On this week, where we commemorated the first anniversary of the brutal murder of eleven Jews bent in prayer at the Tree of Life Synagogue in Pittsburgh, we should remember the wise words of Rabbi Jonathan Sacks:
“The hate that begins with Jews never ends with Jews. That is what I want us to understand today. It wasn’t Jews alone who suffered under Hitler. It wasn’t Jews alone who suffered under Stalin. It isn’t Jews alone who suffer under ISIS or Al Quaeda or Islamic Jihad. We make a great mistake if we think antisemitism is a threat only to Jews. It is a threat first and foremost to Europe, (and Western civilization), and to the freedoms it took centuries to achieve.

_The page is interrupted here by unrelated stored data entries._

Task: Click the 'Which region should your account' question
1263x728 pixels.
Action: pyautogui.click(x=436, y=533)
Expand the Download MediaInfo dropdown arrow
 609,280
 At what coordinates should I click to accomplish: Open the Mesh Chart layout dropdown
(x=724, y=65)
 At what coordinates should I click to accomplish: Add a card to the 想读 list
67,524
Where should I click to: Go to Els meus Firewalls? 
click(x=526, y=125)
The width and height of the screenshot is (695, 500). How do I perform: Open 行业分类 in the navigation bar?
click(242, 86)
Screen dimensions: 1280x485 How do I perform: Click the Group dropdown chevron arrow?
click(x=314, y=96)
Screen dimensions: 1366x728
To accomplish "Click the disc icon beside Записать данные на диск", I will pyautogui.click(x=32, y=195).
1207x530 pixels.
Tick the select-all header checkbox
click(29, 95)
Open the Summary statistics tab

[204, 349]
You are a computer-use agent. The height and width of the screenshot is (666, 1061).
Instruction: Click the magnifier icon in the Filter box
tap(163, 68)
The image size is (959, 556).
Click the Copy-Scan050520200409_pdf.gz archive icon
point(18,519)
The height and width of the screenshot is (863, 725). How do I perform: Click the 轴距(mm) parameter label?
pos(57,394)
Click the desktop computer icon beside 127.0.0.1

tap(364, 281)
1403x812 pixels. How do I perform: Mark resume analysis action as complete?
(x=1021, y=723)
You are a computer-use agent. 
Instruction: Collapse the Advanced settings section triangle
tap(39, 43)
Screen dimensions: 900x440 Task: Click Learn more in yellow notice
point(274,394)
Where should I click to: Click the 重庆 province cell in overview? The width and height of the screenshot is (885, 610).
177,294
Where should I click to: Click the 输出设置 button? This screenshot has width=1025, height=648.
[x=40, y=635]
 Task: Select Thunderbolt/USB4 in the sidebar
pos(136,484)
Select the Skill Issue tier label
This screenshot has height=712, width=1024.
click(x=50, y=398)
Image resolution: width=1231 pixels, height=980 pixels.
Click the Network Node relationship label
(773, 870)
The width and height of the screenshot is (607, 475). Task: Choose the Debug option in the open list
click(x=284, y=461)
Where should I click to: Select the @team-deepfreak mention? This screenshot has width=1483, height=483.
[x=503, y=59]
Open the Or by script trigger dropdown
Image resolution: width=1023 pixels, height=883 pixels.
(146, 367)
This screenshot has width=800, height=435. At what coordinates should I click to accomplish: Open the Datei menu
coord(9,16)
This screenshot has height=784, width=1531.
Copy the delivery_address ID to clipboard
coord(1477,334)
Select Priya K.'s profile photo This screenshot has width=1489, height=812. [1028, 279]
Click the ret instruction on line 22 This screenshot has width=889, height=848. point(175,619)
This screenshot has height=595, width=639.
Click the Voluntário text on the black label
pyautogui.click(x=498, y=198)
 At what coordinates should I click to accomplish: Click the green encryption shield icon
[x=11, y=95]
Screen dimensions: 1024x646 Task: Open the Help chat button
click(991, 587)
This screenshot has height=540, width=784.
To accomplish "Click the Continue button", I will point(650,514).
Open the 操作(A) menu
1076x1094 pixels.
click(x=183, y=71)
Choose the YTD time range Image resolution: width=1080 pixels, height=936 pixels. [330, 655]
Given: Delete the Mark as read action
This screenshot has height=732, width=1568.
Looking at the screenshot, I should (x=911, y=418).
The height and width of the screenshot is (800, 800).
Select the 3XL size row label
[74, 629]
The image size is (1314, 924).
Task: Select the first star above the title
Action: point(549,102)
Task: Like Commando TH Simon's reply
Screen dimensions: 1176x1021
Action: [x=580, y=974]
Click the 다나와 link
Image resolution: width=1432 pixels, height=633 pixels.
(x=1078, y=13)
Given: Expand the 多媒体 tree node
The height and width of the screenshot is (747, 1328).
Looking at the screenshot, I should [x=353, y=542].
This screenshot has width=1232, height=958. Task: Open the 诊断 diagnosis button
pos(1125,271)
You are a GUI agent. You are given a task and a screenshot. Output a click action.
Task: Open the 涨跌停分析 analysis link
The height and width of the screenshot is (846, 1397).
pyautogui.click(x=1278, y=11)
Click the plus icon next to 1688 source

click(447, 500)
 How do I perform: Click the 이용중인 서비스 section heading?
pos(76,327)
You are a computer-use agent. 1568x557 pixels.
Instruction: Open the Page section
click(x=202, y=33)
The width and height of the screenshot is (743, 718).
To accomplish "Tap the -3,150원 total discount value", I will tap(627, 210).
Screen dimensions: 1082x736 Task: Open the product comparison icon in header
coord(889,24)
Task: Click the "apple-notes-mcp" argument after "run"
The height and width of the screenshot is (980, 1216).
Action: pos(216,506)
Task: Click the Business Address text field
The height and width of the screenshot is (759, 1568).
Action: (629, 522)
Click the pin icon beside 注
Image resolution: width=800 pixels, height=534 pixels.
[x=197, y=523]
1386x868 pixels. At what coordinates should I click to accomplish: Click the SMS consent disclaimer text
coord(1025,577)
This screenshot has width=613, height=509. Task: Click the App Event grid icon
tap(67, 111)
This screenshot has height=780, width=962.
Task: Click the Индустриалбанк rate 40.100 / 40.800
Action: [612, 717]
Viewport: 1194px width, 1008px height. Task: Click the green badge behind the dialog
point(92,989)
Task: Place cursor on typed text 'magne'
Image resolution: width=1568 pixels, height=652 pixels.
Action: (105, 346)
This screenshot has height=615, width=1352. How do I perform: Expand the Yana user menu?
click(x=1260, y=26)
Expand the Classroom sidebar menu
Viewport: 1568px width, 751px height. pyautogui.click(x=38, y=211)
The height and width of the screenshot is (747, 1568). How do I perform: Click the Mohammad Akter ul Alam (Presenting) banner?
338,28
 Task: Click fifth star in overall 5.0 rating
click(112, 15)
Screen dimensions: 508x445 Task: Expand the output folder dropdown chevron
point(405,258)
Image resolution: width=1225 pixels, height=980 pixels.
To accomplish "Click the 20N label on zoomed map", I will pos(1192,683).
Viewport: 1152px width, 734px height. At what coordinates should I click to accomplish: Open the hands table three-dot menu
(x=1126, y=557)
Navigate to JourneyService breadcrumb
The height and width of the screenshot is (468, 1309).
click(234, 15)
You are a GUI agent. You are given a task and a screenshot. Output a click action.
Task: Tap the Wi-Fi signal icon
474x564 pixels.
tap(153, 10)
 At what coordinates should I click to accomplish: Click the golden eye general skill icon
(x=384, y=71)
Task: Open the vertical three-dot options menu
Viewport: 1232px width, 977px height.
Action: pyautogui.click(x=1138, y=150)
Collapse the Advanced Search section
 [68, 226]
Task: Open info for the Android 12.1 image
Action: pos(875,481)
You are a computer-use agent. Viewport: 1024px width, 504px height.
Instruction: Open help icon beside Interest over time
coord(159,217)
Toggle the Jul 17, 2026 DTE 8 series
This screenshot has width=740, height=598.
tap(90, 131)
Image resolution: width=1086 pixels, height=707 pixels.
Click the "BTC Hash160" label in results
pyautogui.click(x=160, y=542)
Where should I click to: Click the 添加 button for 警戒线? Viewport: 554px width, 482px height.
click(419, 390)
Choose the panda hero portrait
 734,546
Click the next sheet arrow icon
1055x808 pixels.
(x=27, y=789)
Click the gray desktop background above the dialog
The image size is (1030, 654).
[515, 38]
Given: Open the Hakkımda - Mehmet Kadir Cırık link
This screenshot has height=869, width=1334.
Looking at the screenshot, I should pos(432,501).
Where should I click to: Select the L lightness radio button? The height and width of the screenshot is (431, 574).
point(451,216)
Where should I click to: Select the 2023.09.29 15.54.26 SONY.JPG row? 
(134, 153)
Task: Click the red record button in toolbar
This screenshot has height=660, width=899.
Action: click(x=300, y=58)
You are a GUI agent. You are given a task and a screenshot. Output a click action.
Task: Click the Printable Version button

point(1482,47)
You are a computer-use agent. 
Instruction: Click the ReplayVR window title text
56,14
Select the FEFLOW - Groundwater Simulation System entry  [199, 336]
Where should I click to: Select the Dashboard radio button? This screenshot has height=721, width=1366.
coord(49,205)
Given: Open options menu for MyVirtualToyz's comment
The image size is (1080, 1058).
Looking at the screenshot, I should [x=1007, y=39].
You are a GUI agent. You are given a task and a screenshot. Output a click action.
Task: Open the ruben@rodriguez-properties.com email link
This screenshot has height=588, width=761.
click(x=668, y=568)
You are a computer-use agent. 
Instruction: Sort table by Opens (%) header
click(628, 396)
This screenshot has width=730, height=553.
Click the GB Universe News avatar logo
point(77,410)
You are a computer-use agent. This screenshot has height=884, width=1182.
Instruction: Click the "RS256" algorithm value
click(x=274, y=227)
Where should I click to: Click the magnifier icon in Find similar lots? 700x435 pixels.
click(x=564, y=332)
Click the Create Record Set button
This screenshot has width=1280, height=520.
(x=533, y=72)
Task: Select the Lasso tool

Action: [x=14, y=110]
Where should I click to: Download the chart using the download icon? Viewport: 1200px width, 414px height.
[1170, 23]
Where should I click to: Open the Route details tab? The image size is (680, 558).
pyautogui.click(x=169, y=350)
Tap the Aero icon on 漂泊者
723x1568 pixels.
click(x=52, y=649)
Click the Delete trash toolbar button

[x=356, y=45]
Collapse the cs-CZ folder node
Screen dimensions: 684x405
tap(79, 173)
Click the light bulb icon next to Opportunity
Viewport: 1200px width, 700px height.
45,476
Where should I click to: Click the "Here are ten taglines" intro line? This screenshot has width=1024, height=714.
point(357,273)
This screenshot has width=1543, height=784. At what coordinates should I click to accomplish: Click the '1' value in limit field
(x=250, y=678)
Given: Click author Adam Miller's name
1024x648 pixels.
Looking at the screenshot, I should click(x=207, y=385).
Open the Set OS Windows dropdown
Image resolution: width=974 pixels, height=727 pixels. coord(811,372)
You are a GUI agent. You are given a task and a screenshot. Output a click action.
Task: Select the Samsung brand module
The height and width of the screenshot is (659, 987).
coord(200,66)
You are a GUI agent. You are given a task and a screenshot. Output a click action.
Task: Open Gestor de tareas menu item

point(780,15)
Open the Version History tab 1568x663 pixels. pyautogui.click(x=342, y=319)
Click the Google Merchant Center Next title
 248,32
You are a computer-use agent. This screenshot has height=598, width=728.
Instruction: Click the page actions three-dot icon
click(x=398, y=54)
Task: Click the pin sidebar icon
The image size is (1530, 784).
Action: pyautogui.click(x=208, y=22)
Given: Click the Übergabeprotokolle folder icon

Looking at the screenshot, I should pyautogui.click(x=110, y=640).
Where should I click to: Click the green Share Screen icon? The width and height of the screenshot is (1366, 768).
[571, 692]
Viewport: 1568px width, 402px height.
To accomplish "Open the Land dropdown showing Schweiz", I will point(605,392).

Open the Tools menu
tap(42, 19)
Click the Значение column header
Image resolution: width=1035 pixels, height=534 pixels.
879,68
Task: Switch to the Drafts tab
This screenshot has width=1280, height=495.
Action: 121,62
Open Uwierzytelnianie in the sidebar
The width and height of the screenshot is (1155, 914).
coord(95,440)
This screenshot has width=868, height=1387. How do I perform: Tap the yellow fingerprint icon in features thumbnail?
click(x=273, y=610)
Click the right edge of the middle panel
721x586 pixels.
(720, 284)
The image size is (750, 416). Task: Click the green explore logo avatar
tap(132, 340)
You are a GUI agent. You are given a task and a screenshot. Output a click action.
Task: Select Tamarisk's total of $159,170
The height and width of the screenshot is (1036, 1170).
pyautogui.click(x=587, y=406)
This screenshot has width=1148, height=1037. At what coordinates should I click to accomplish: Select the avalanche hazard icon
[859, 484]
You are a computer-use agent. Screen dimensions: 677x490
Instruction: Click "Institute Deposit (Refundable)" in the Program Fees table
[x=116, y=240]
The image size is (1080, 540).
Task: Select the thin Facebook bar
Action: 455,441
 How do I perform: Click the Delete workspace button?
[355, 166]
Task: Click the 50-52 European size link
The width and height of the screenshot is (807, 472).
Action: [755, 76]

Antisemtism is not about Jews. It is about antisemites. It is about people who cannot accept responsibility for their own failures and have instead to blame someone else. Historically, if you were a Christian at the time of the Crusades, or a German after the first World War, and that the world hadn’t turned out the way you believed it would, you blamed the Jews. That is what is happening today. And I cannot begin to say how dangerous this is. Not just to Jews, but to everyone who values freedom, compassion and humanity.” For the full statement, please click here
Like our colleagues at AIPAC, I have long believed that support for Israel should be a bipartisan issue. Once this become a partisan issue, we create enormous enmity for the State of Israel within at least fifty percent of the population, which would ultimately give succor and support to Israel’s enemies. And it certainly does not help the Jewish state survive if an incoming President regards Israel as “the other party’s issue.”
That is why my heart is so heavy when I read that mainstream leaders of the democratic party, such as Senate Minority Leader Charles Schumer, Speaker of the House Nancy Pelosi, and almost all of the major contenders within the democratic party have attended the J Street Conference.
What is even more concerning is that many of the speakers in this week’s conference have made outrageously naïve and even hostile statements about the State of Israel, demonstrating no empathy for what the Jewish state must contend with, to rapturous applause.
Such was the case when Senator Bernie Sanders stated that some of the $3.8 billion annual assistance to Israel “should go now to humanitarian aid in (Hamas controlled) Gaza.